AU SUJET DU RAPPORT SUR LES NÉGOCIATIONS
EN VUE D'UN AECG AVEC L'UE

Introduction

Les négociations en vue d'un accord économique et commercial global (AECG) entre le Canada et l'Union européenne (UE) entrent dans leur derniére phase, mais il est difficile de savoir clairement quelles questions restent à régler et sur quoi on s'est déjà entendu.

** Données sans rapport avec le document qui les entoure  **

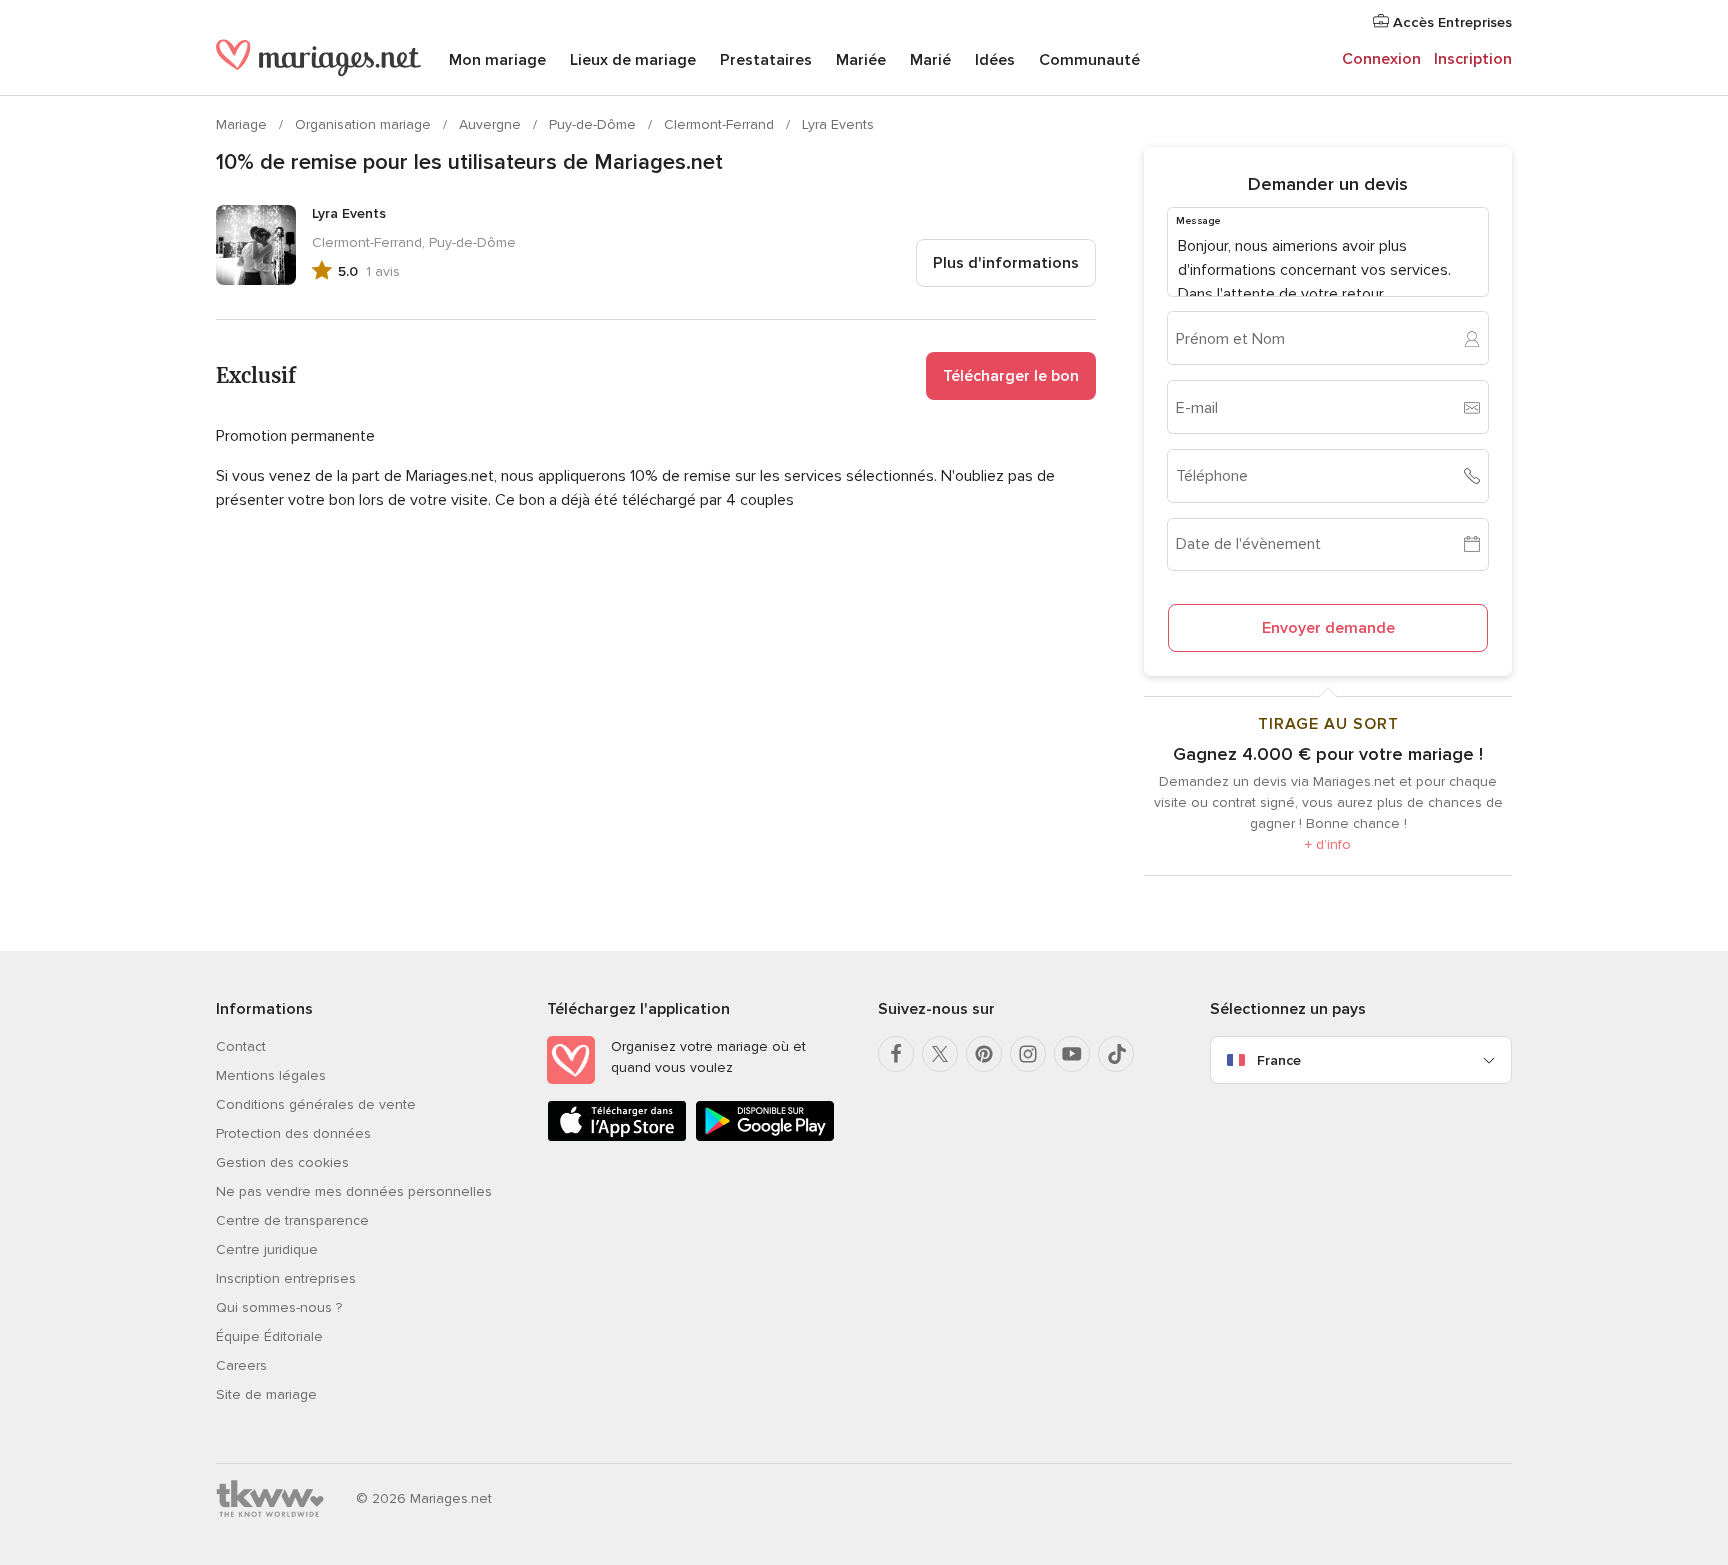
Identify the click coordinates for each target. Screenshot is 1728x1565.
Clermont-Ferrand (721, 124)
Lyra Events (838, 124)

Le rapport du comité fait directement référence à la portée de l'AECG, indiquant qu'on avait « fait valoir au comité que de toutes les négociations commerciales entreprises par le Canada, dont l'Accord de libre-échange nord-américain (ALENA), les négociations pour un AECG avec l'UE sont appelées à avoir les conséquences les plus grandes pour le Canada ».

Cela étant dit, le Parti libéral s'inquiéte du fait que le comité n'ait pas tenu suffisamment d'audiences au sujet de cet AECG. Il en est arrivé à cette conclusion en voyant que le comité qui s'était penché sur l'Accord de libre-échange entre le Canada et les états-Unis, en 1987, avait entendu alors 147 témoins et s'était déplacé partout au pays. Il en avait été de même pour le comité qui avait examiné la proposition d'ALENA, en 1992-1993, puisqu'il avait reçu 124 témoins et que, là aussi, il avait voyagé dans tout le Canada. Mais le comité qui a examiné l'AECG n'a entendu que 28 témoins et n'est jamais sorti d'Ottawa.

Recommandation 1

étant donné la portée de l’accord négocié avec l’Union européenne, que le comité :

A) change le titre du rapport pour indiquer qu'il s'agit d'un rapport provisoire;

B) s'engage à tenir des audiences supplémentaires au sujet des négociations, au cours du printemps 2012, et à voyager partout au pays pour entendre des Canadiens, ainsi qu'à inviter les gouvernements provinciaux à lui présenter des mémoires et des exposés.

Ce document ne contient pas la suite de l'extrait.